Abstract

Cerebral amyloid angiopathy, defined as deposition of amyloid in the walls of brain vessels, is belived to be a common cause of intracerebral hemorrhage in the elderly. It differentiates from the intracerebral hemorrhage of hypertension by its specific location of bleeding. The hematoma from cerebral amyloid angiopathy, sometimes multilobar, is always located in the brain cortices and the white matter beneath them. In the previous reports, the presence of cerebral amyloid angiopathy accounts for 5-10% of non-traumatic cerebral hemorrhage. However, it has been overlooked or misdiagnosed all the time because of the lack of tissue proof. Recurrent bleeding occurs so often, as it is rare in hypertensive intracerebral hemorrhage, that we should know how to detect cerebral amyloid angiopathy and prevent rebleeding.
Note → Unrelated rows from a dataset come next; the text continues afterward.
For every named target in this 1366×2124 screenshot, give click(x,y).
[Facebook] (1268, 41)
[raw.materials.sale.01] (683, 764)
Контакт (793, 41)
We report a case of intracerebral hemorrhage which was misdiagnosed as tumor bleeding. The patient underwent craniotomy for evacuation of hematoma and tumor excision. There was no tumor tissue in the specimen but it showed amyloid angiopathy. We presented her clinical course and discussed the differential diagnosis of intracerebral hemorrhage. We remind all the physiatrists that cerebral amyloid angiopathy is a possible cause of intracerebral hemorrhage, and not rare.